The BBC called the South China Morning Post last week begging for cuttings of anything written about their little invasion, which included filming in our office and following one of our hacks for a day (perhaps to discover what a reporter does).
Sorry, we had to tell them. Too busy videotaping our appearances on TV to write anything about them.
Legal lump With the Government spending millions on face-lifts for colonial emblems territory-wide, Backbites has decided to award a prize to the most petty example.
The first goes to the legal clerk who prompted a High Court judge to roar: 'I've a lump in my bundle.' Although loaded with infinite possible interpretations, the judge was in fact referring to a stack of legal papers on his desk. A bright spark had decided to white-out every reference to the Queen in the papers, rendering the bundle well and truly stacked to the heavens.
Good to see government staff using their time on meaningful tasks.

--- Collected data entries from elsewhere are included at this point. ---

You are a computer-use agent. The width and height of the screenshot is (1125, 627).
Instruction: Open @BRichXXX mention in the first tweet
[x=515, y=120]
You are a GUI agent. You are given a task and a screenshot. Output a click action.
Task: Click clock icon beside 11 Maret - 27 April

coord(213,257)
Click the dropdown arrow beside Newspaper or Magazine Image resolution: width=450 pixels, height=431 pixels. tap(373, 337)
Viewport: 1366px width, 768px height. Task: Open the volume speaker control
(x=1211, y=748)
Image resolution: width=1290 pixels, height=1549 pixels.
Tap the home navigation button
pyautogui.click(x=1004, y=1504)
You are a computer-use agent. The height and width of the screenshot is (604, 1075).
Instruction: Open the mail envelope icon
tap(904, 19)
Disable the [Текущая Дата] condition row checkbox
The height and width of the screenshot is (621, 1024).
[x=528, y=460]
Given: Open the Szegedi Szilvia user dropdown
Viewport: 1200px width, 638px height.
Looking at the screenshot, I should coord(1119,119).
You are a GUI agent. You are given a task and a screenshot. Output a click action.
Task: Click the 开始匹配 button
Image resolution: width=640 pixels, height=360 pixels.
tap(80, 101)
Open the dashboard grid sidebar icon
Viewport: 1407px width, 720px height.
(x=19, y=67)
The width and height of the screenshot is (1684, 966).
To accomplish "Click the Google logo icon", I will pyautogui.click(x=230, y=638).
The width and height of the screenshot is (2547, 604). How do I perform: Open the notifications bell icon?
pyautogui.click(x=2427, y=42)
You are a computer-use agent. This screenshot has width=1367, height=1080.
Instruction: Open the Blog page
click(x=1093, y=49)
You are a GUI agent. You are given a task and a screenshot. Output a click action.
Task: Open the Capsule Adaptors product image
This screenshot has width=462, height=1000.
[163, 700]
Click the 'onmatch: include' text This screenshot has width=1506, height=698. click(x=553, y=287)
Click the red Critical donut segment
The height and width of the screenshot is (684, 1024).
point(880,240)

Officially red Over at the magistrates' court, staff are seeing red. Literally.
A Judiciary memo was sent to staff reminding them that as of July 1, the official stamps had been revamped. Previously a shade of black or blue, the stamps would now be bright red.
Consistent with the national colour perhaps, but is the rule of law really going to grind to a halt if official stamps do not follow suit? Foreign fare While the rest of Hong Kong sits back and counts the money fleeced from the handover, the chiefs of one worldwide restaurant chain must be wondering what in the world its marketing gurus were thinking of.
Asked what festivities the Hard Rock Cafe had planned for the grand event, they admitted they had not really gone to any bother.
'This is an American restaurant,' they said, adding that locals might not want to celebrate a Chinese event in the eatery.
Why did the chain bother to set up in a foreign land then? Gospel truth Sai Kung residents are used to the harmonic singing ringing out each Sunday from the church up the hill.
Hundreds of Filipino helpers gather there to belt out the gospel and offer their thanks to the Lord.
But while prayer and worship can take many different forms, we recommend they stick to the classics rather than tuning up for the song blaring from a ghetto blaster last week: 'Don't want no, don't want no, don't want no short dick man.' Patten moles We hear Chris Patten has swapped his battles with Beijing for an all-out war on another tenacious adversary - the moles wreaking havoc in his garden.
But his daughters have vetoed a scheme to bayonet the creatures in their holes with a knife. A neighbour's folk remedy - placing a lock of Lavender's hair in one of the tunnels - has also been ruled out.
So Fei Pang is enlisting the help of his terriers Whisky and Soda to tackle the menace which has left the lawn at his French home looking like a battlefield in his absence.
The tennis mad ex-governor says he will also be laying out gardens around his new court, 'the most expensive project in the world after Chek Lap Kok'.
Diana's bed But the Pattens must be sorry to leave the lush grounds of Government House where, we gather, one of the flowerbeds was inspired by Princess Diana.
Head gardener Kennie Law Yuk-kin was so struck by the pink and purple number the princess wore on her visit she promptly laid out a floral arrangement in the same colours.
Other additions during the Pattens' residency include a rose garden by the swimming pool: Lavender liked to smell the fragrance as she ploughed up and down.